Written by on September 14, 2023

Caro Aceves celebrates their identity as a queer Chicagoan by performing drag under the persona Kerosene. 

For Caro Aceves, discovering a love of drag sparked an exploration deep into their own identity. Watching RuPaul’s Drag Race at 12 years old, as a queer, trans, Latinx person living in the Chicago suburbs, Aceves saw an attainable future for the first time.

Now, as a 23-year-old full-time drag performer, Aceves lives out the queer future they had envisioned. Getting into performing with friends two years ago, they’ve since taken center stage at spaces across Chicago including Berlin, Golden Dagger, Comfort Station and more.

“I never thought I was going to be doing this,” they explained. “I didn’t go into doing drag with the expectation of doing it full time.”

Kerosene, the drag persona of Caro Aceves, is usually clad in clown-like makeup and incorporates their Mexican American heritage into their performances.

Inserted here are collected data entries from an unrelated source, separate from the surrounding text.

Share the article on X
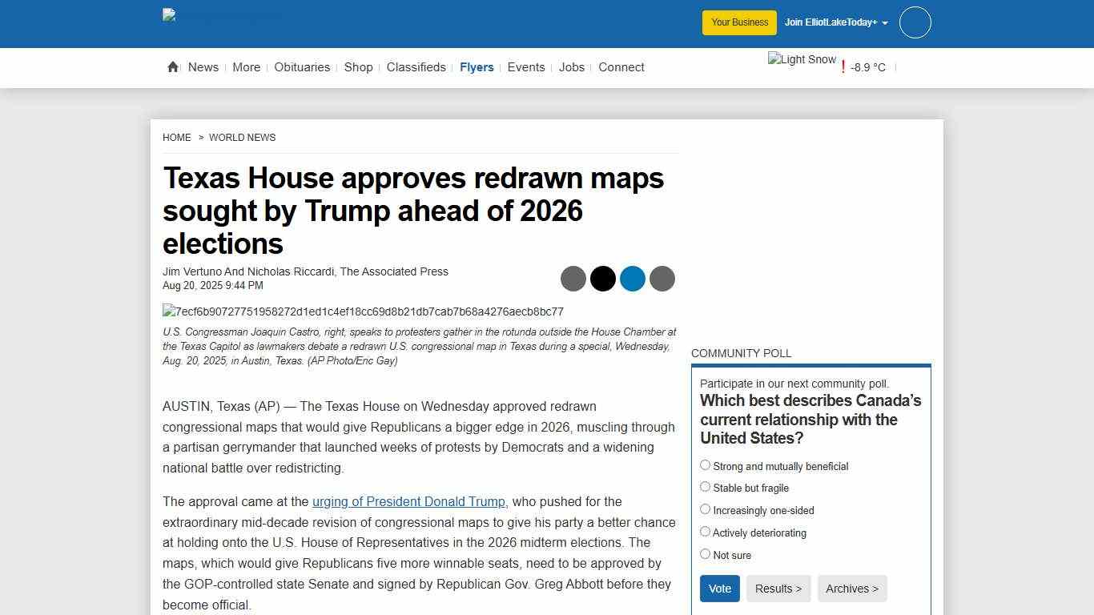1094x615 pixels. pos(602,279)
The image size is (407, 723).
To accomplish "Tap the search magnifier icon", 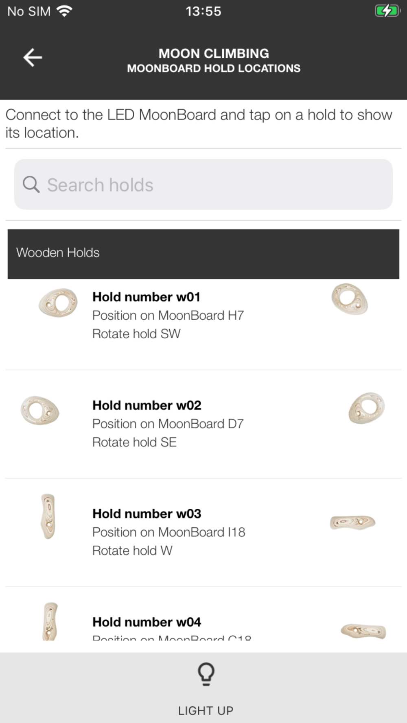I will (31, 185).
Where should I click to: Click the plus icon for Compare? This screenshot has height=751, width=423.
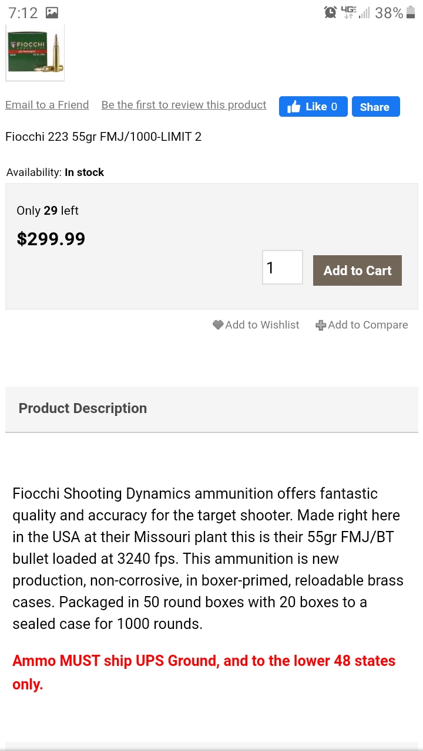[321, 325]
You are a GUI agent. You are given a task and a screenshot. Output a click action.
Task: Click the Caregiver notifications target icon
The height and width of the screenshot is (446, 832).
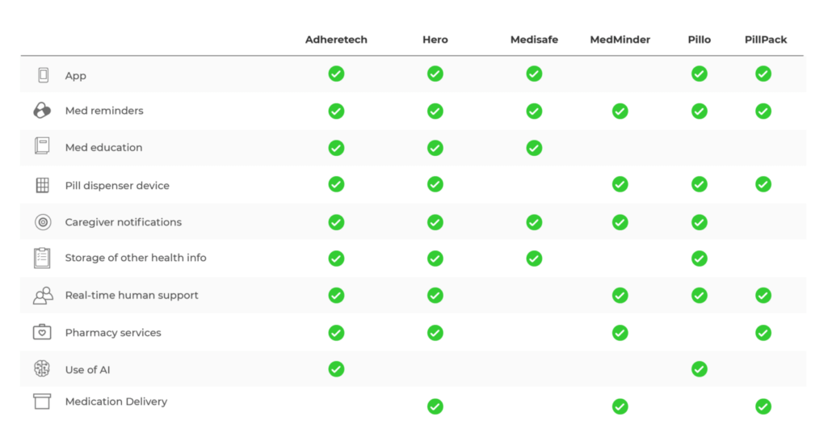pos(43,222)
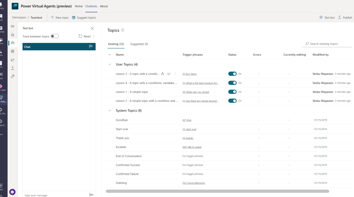Switch to the Suggested (0) tab

139,44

Photo courtesy of Caro Aceves.

When performing under their drag persona Kerosene, Aceves often wears clown makeup and describes their performances as “very sexy, very dark, but also very silly.” They draw from their Mexican American heritage in their performances, incorporating Chicano aesthetics and music from artists like Vicente Fernandez. For Aceves, drag is not just a way to express their identity but to forge connections with the city’s queer community,

“It’s about sharing a kind of energy with an audience that can be really transformative, and just be having fun and singing to songs that we all grew up listening to,” they said.

For this segment of “This Is What Chicago Sounds Like,” Caro Aceves, AKA Kerosene, discusses their origin as a drag performer, what drag means to them and more.

Introduce yourself, and describe your work in a few words.

Hi, my name is Kerosene, or you can call me Caro. I am a 23-year-old drag performer local to Chicago, and this is what Chicago sounds like. 

Can you describe your drag persona to us?

It is very clown-like, very sexy, very dark, but also really silly. And that’s what I love about it, is that I get to play with a lot of different things with my persona. Where I get to put on a literal clown face, and have fun and be trans on stage. It’s really cool. I first started watching Rupaul’s Drag Race at, like, the age of 12. Like, hiding in the basement of my house at the time, binge-watching the series, taking it all in and digesting it for the first time as somebody who is still not sure who they were. At the time, I was still learning who I was as a queer trans person, as like a Latinx person in a predominately white suburb, and navigating all these different things. Drag became a comfort for me. It made it feel like I had a chance, that queer future is there, and you just have to grab it.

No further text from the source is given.